Futures(s) of Power: Algorithmic Power

7 mins

The increasing influence – and power – of algorithms, is one factor currently complicating democracy as we have known it. For the third event in our Future(s) of Power series in association with Somerset House Studios, we experimented with the method of sortition to populate and hold a Citizens Assembly on Algorithmic Power. We had two reasons for doing this.

Firstly, we wanted to highlight that representative democracy – the rigmarole of elections once every five years – isn’t the only way of doing democracy. Alternative democratic methods exist. Sortition is one such alternative method; using stratified random sampling to select citizens by lot to populate assemblies or political positions. The Sortition Foundation describes the aim of sortition as an assembly, made up of a representative random sample of people, who make decisions, in an informed, fair, and deliberative setting.

Secondly, in gathering a diverse group of people together to collectively deliberate the issue of algorithmic power, we wanted to contrast collaborative human decision making with algorithmic decision making through the citizens’ assembly itself.

  • Democracy cards
  • We chose to discuss algorithmic power, as algorithms have automated and improved much of everyday life, with the ability to handle huge datasets. But machine learning algorithms also contribute to the phenomenon of computational propaganda, where algorithms, automation and politics collide. Misinformation, botnets and fake news are used as political tools to either amplify or repress political content online. Private companies such as Cambridge Analytica are paid vast sums to help shape political campaigns. Accusations fly about Russian intervention via algorithms and botnets in both the UK’S EU Referendum and the 2016 U.S Presidential elections. Within the UK government, algorithms are already used in policy making. The government of the UAE recently launched its ambitious and somewhat utopian AI strategy to 2031. Algorithmic power is as pervasive as it is invisible.

    This wasn't Superflux's first venture into initiating a public discourse involving citizens. Back in 2008 we held an open call to recruit eight people with diverse perspectives for our 'Power of 8' project. The selected eight were immersed in an in depth, collective exploration of an alternate future ecosystem, while we looked out for points of conflict and consensus amongst their varied worldviews and perspectives.

    Recent citizens' assemblies around the world have reached beyond simple decision making on a particular issue, to also focus on engaging, informing, and including the public on issues rather than simply 'decision-making'. For example, the BurgerForum of 400 people in Germany in 2011 was as much about encouraging participating citizens to identify problems as it is responding to challenges. Another aim of the BurgerForum, was for citizens’ voices to be heard concerning political issues. Finally, including citizens in assemblies like these directly introduces those citizens to a different way of doing democracy.

• **Data below**:
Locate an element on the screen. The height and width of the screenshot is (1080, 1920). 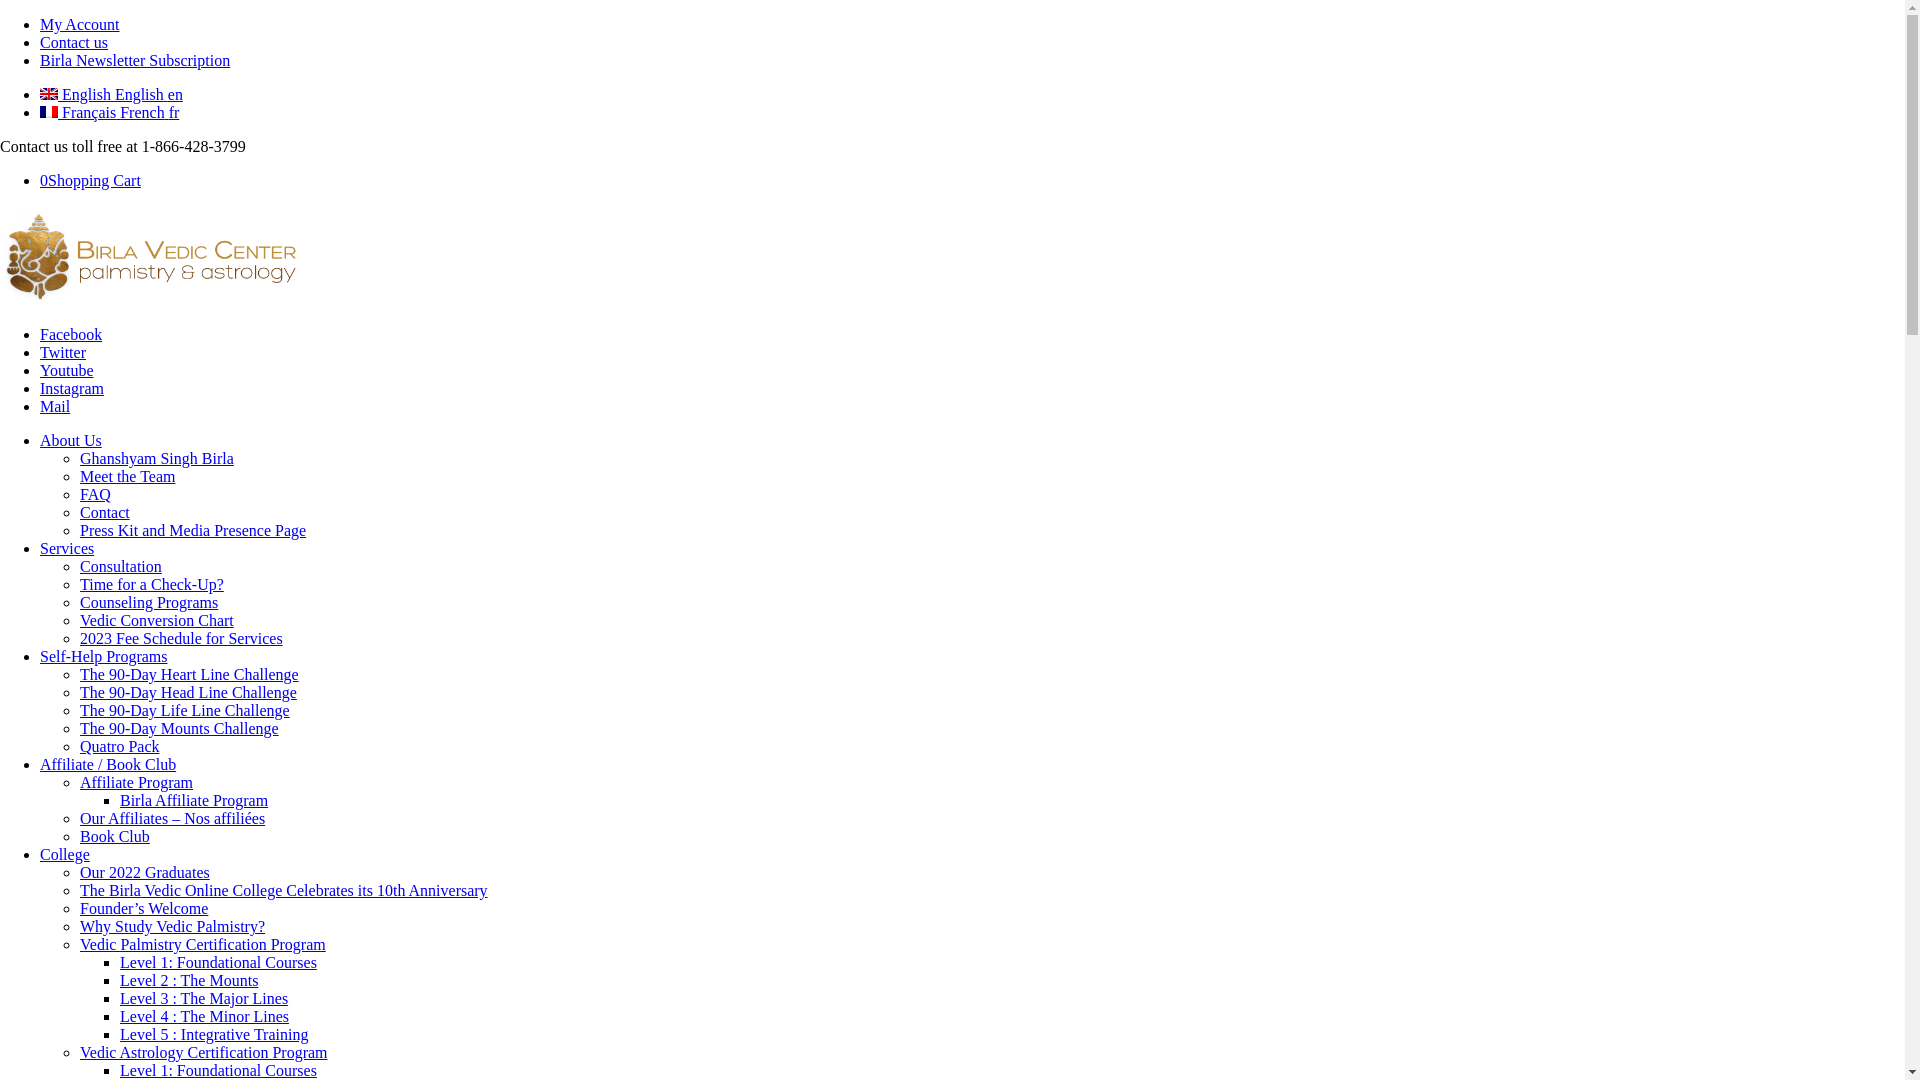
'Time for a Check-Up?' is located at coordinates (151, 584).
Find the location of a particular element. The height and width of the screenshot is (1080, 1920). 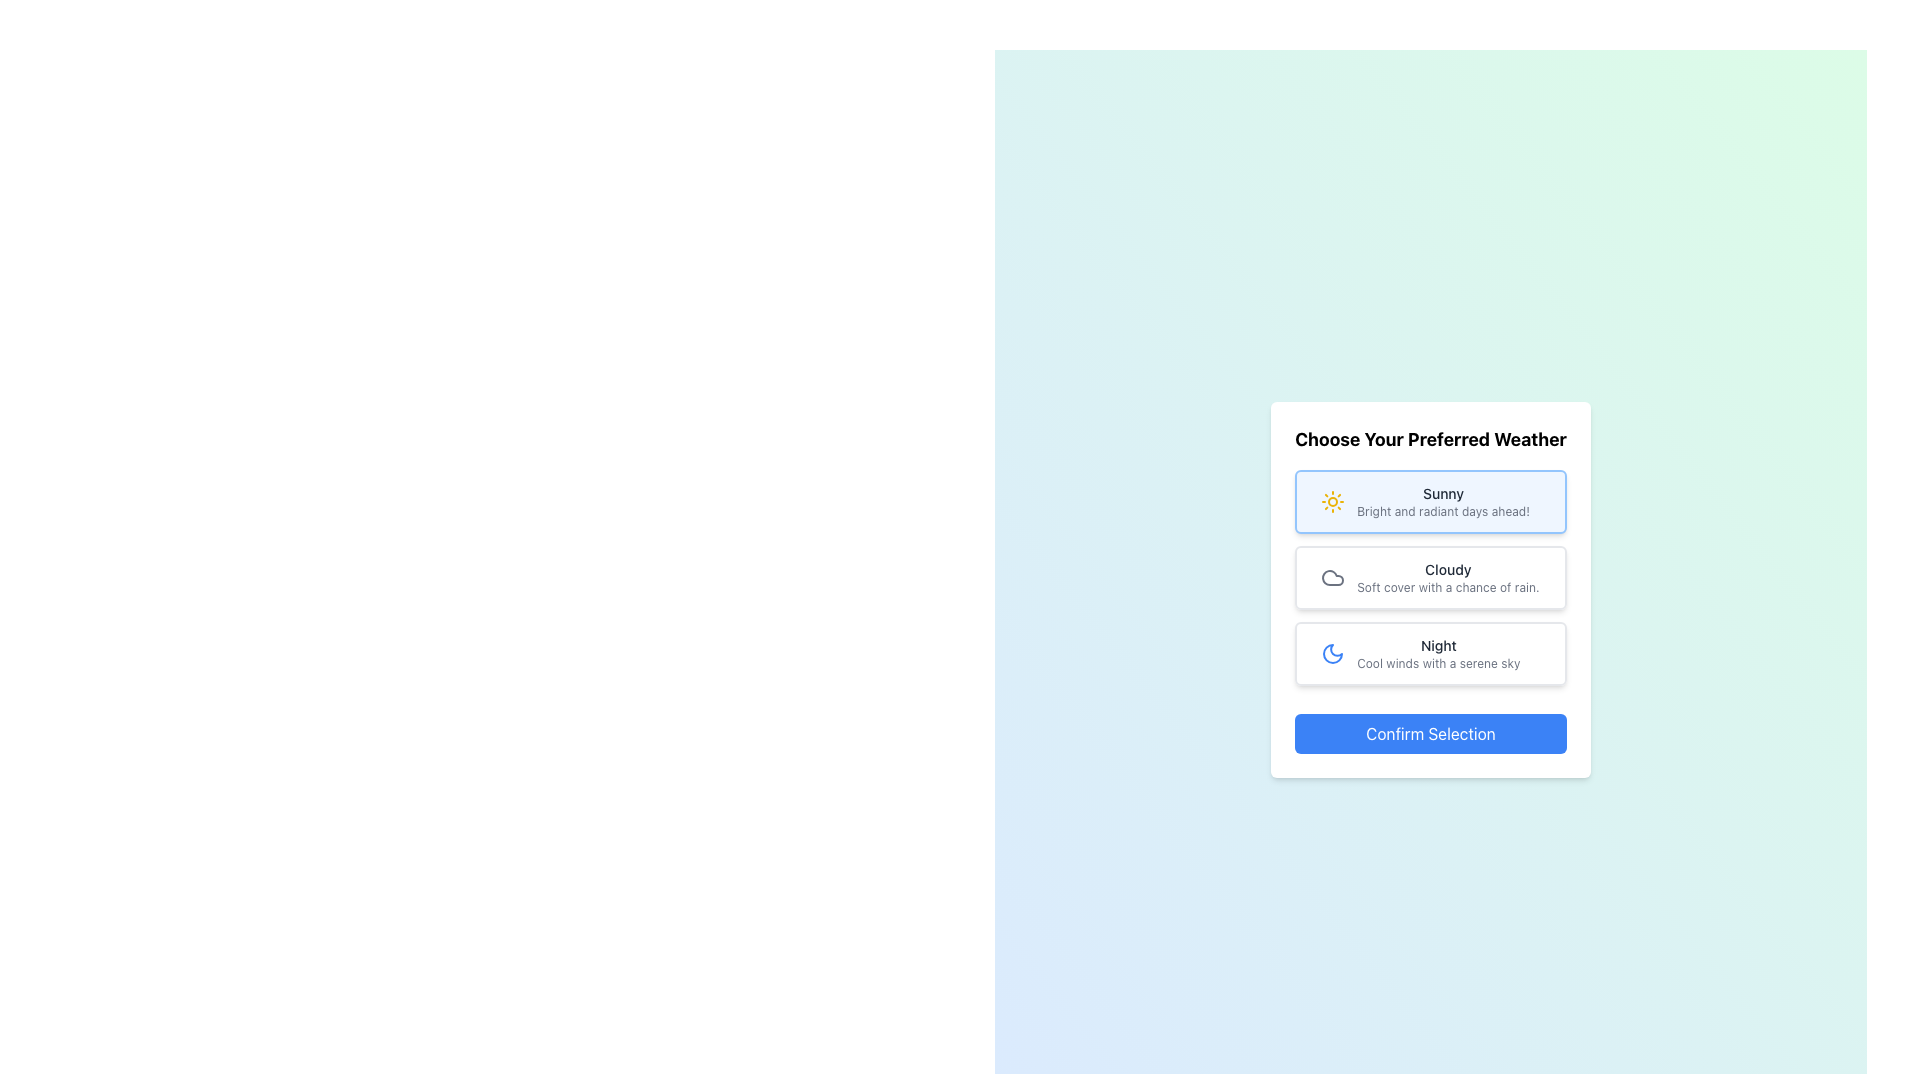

• **Exercise brief**:
According to the article on algorithmic power, how many people made up the BurgerForum held in Germany in 2011?

• **Exercise answer**:
400 people